→ Document segment
How about sentence patterns, though?

Yes, I mean versatile Greek sentence patterns, which can be adapted for anything you want to say. That’s exciting, right?

In this article, we’ll focus on practical examples, demonstrating all the basic sentence patterns in Greek. After reading this, you’ll be able to construct simple sentences in Greek, which will certainly be useful whether you’re a beginner or a more advanced learner.

Log in to Download Your Free Cheat Sheet - Beginner Vocabulary in Greek Table of Contents
  1. Linking Two Nouns: A is B
  2. Using Adjectives to Describe a Noun: A is {Adjective}
  3. Expressing Desire: I Want (to)…
  4. Expressing Need: I Need (to)… / I Have to…
  5. Saying What You Like: I Like (to)…
  6. Politely Asking Someone to Do Something: Please…
  7. Asking for Permission: May I…? / Can I…?
  8. Asking for Information About Something: What is…?
  9. Asking About How Something Is: How is…?
  10. Asking About the Time: When is…?
  11. Asking About Location or Position: Where is…?
  12. Conclusion

1. Linking Two Nouns: A is B

Handwritten Sentences in a Notebook

Linking two nouns is pretty easy in Greek. Actually, this sentence pattern resembles its English equivalent. The only difference is the use of articles, which is a standard thing in Greek. 

The key concept here is the verb είμαι (íme), meaning to be, which is used to link two nouns. In most cases, the second noun describes the first one. Be careful, though. All verbs in Greek get conjugated according to the person they refer to. 

Let’s have a look at some Greek sentence examples below: 

  • Greek: Ο Γιάννης είναι κτηνίατρος.
  • Romanization: O Yánis íne ktiníatros.
  • Translation: “John is a veterinarian.”
  • Greek: Η γυναίκα είναι δασκάλα.
  • Romanization: I yinéka íne daskála.
  • Translation: “The woman is a teacher.”
  • Greek: Το ρολόι είναι δώρο.
  • Romanization: To rolói íne dóro.
  • Translation: “The watch is a gift.”

2. Using Adjectives to Describe a Noun: A is {Adjective}


Sentence Patterns

Another alternative that might come in handy is trying to describe a noun with an adjective. This can also be done easily, by simply placing the adjective after the verb είμαι (íme).

Here are some examples:

  • Greek: Το βιβλίο είναι ενδιαφέρον.
  • Romanization: To vivlío íne endiaféron.
  • Translation: “The book is interesting.”
  • Greek: Το φαγητό είναι νόστιμο.
  • Romanization: To fayitó íne nóstimo.
  • Translation: “The food is delicious.”

→ Extracted material
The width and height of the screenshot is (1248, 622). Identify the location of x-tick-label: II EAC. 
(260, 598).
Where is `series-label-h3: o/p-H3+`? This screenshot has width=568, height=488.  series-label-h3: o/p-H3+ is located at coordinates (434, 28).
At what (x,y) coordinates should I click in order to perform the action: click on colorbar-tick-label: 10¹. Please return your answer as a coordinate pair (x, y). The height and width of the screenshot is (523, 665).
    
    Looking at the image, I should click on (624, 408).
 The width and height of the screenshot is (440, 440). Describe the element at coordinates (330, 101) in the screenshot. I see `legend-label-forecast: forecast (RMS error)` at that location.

...

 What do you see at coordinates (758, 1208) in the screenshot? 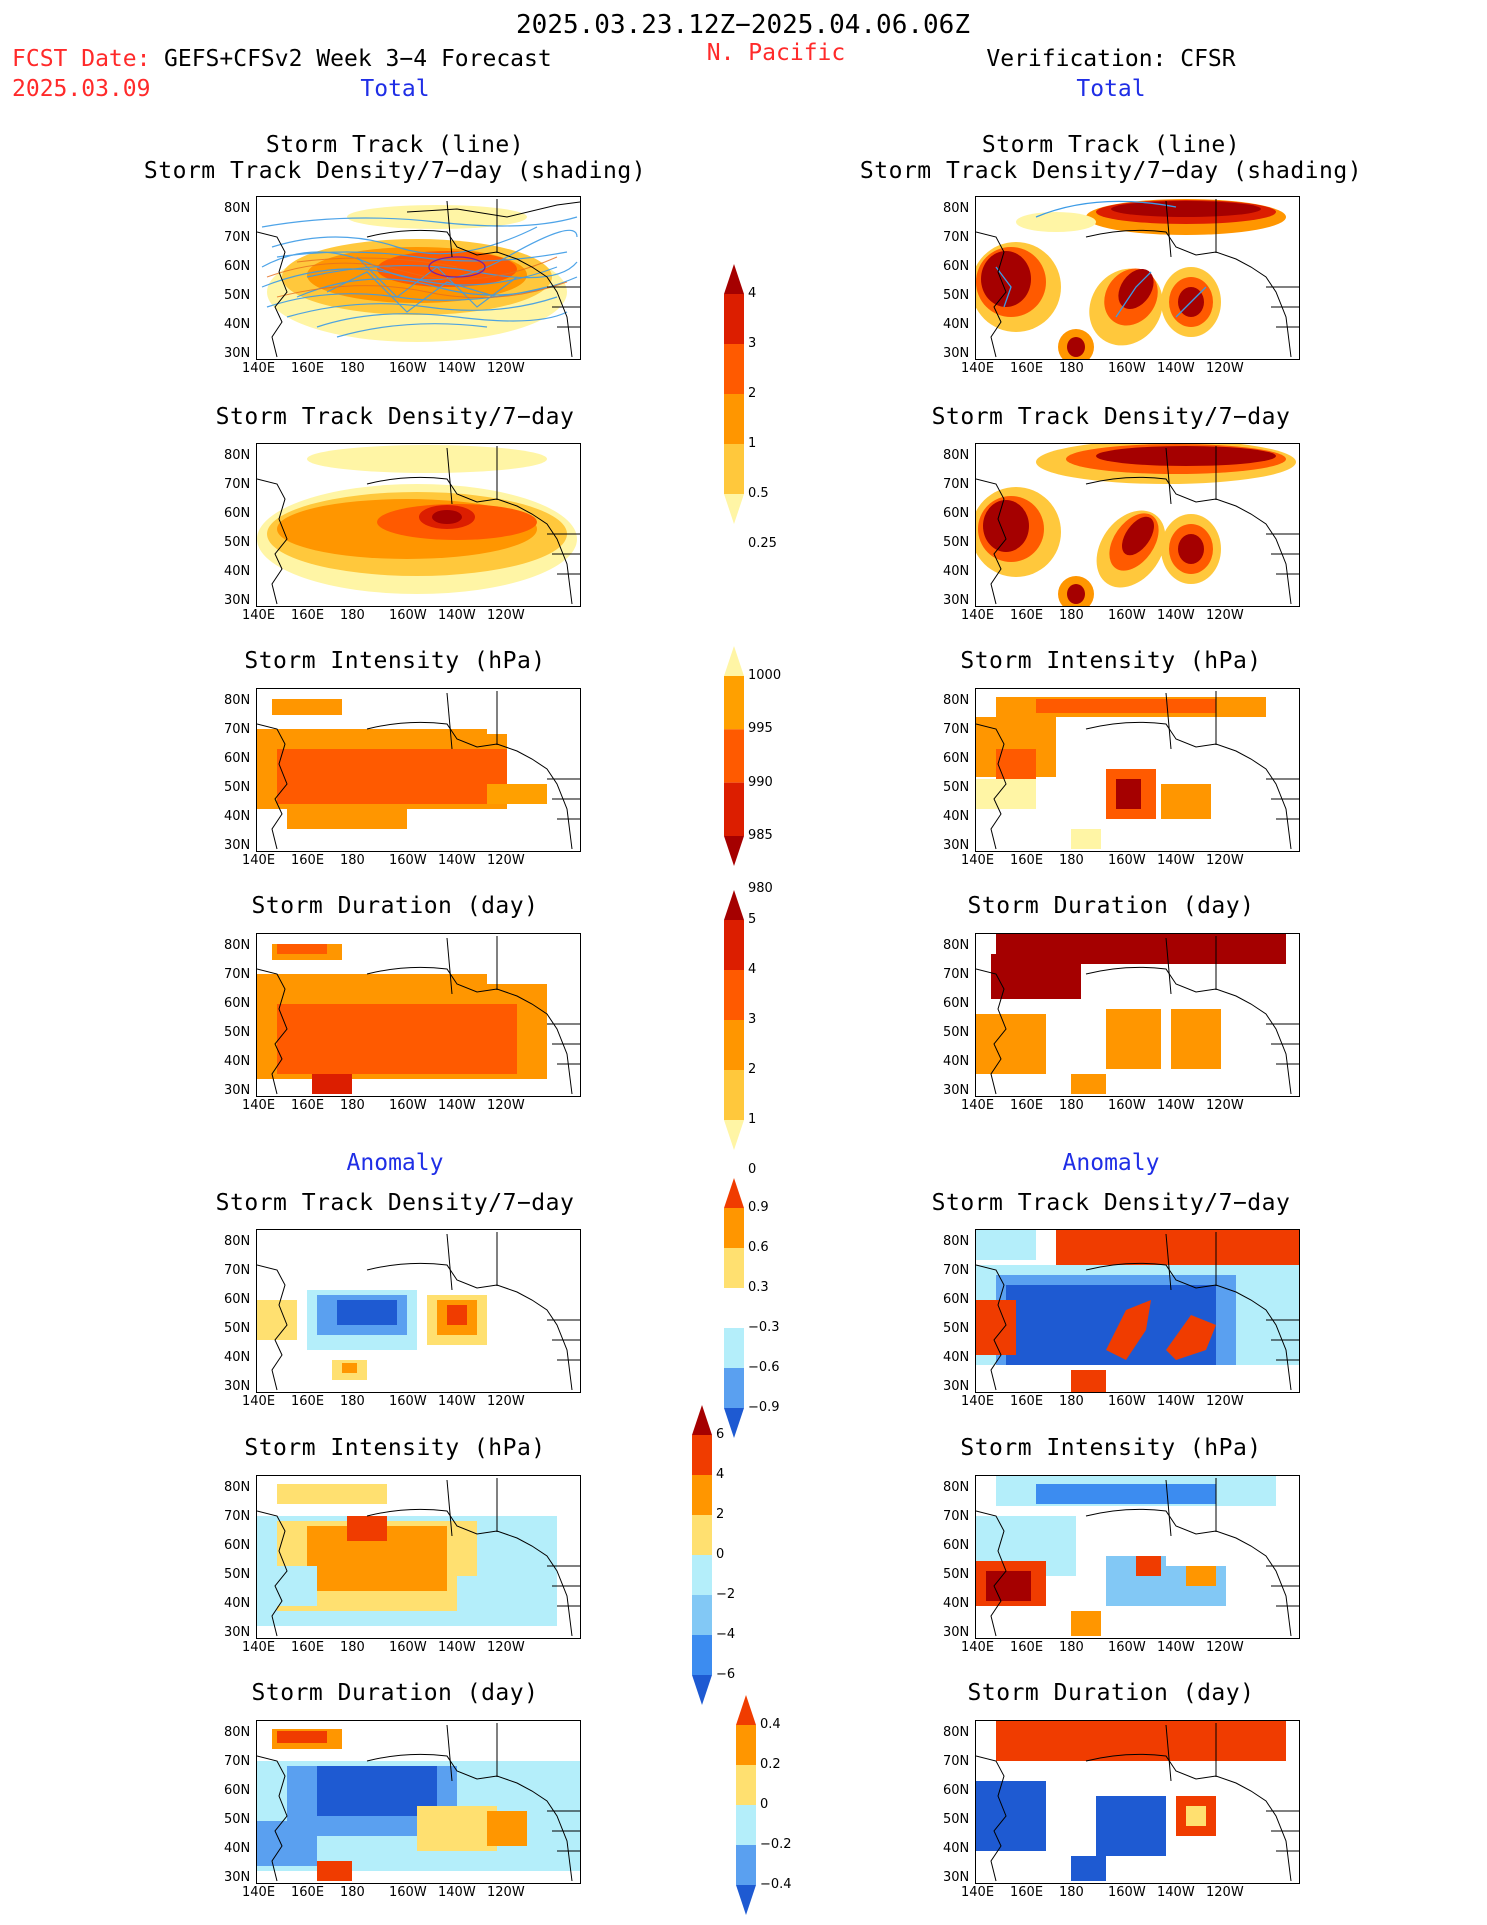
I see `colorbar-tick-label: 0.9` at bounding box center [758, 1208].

* * *

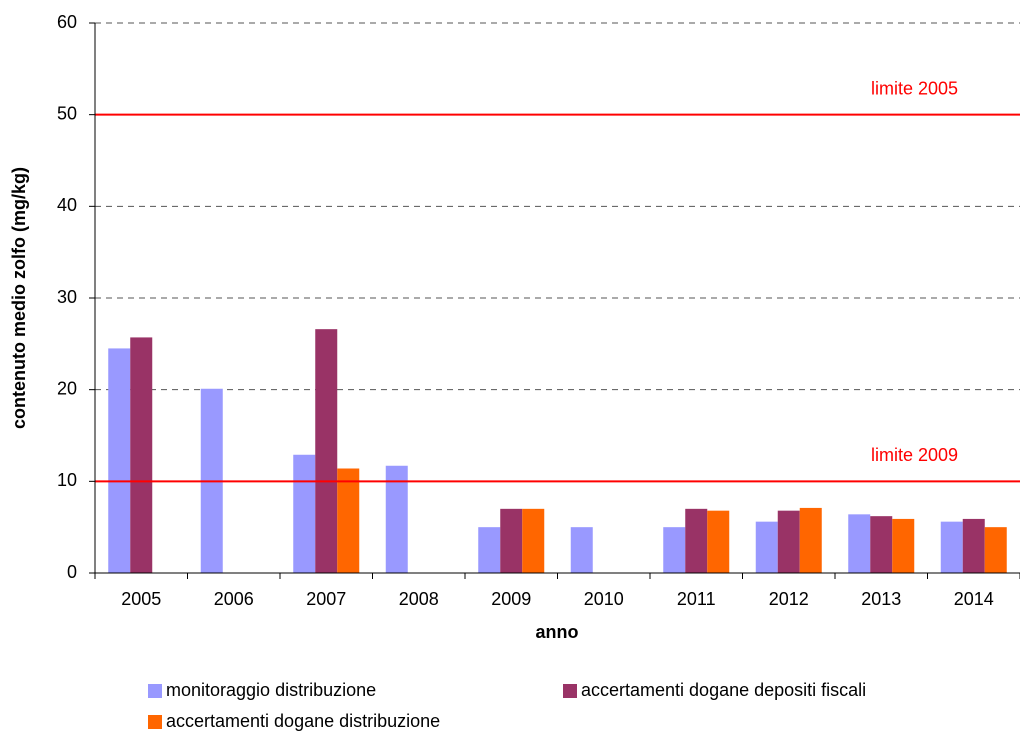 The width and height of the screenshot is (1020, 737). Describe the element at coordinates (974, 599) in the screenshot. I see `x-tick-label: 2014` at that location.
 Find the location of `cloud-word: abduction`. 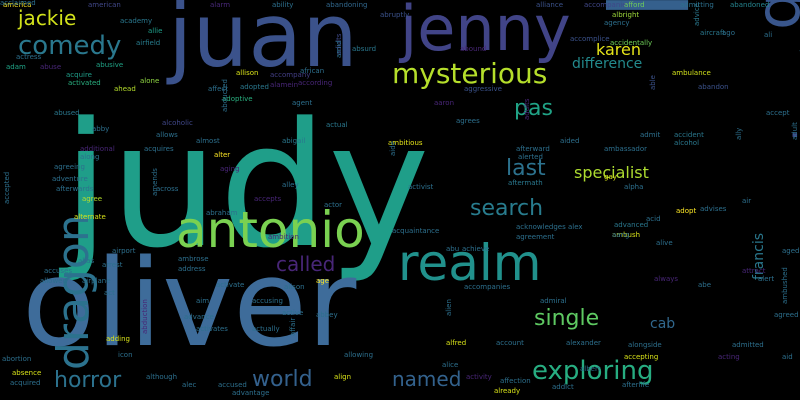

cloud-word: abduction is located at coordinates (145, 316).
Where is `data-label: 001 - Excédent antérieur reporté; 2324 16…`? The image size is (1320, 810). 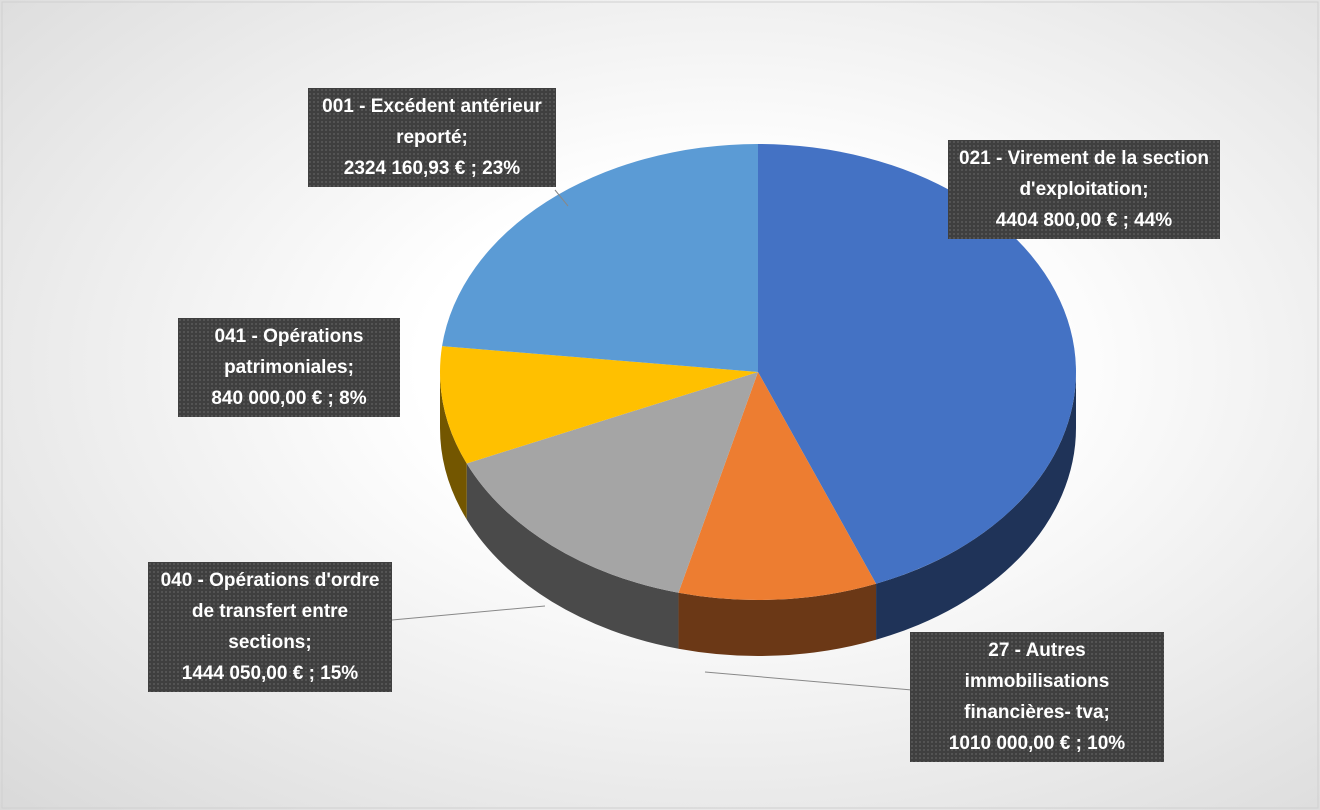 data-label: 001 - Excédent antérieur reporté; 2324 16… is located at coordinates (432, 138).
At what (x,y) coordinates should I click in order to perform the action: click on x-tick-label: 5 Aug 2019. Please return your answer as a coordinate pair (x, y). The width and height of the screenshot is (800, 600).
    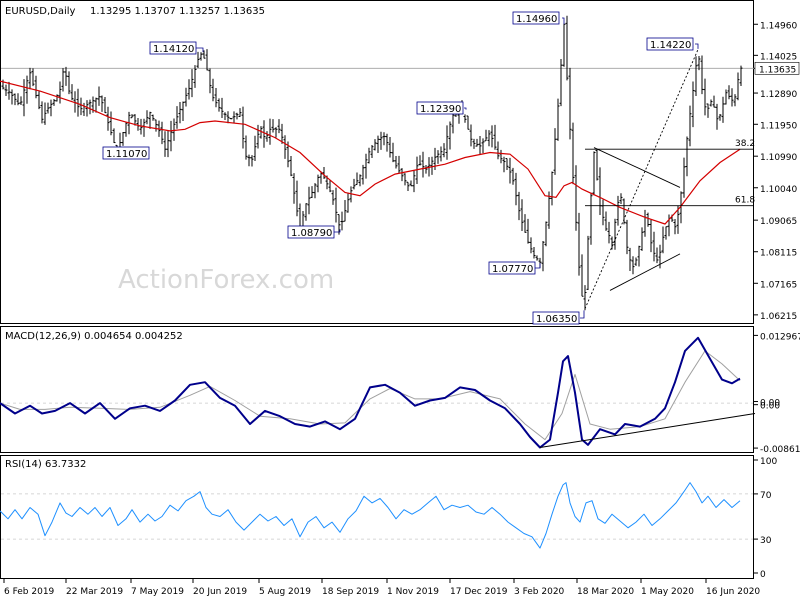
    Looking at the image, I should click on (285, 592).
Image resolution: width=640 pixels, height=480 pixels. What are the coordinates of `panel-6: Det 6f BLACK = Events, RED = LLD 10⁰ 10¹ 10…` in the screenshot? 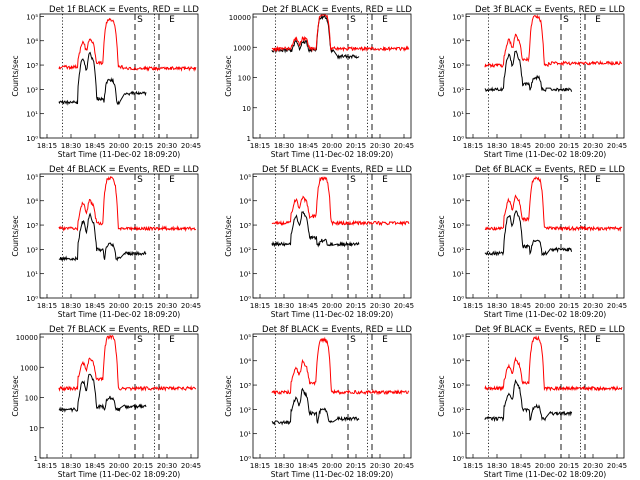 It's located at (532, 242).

→ Exercises
A – Reproduce word for word the passage of the Greek sentence patterns article, everything from "11. Asking About" down to "Γιάννης είναι κτηνίατρος.".
B – Pick out each line of the records that contains the string "colorbar", matching case exactly, and copy those lines.

→ Results
A –
11. Asking About Location or Position: Where is…?
  12. Conclusion

1. Linking Two Nouns: A is B

Handwritten Sentences in a Notebook

Linking two nouns is pretty easy in Greek. Actually, this sentence pattern resembles its English equivalent. The only difference is the use of articles, which is a standard thing in Greek. 

The key concept here is the verb είμαι (íme), meaning to be, which is used to link two nouns. In most cases, the second noun describes the first one. Be careful, though. All verbs in Greek get conjugated according to the person they refer to. 

Let’s have a look at some Greek sentence examples below: 

  • Greek: Ο Γιάννης είναι κτηνίατρος.

B –
At what (x,y) coordinates should I click in order to perform the action: click on colorbar-tick-label: 10¹. Please return your answer as a coordinate pair (x, y). The height and width of the screenshot is (523, 665).
I see `colorbar-tick-label: 0.9` at bounding box center [758, 1208].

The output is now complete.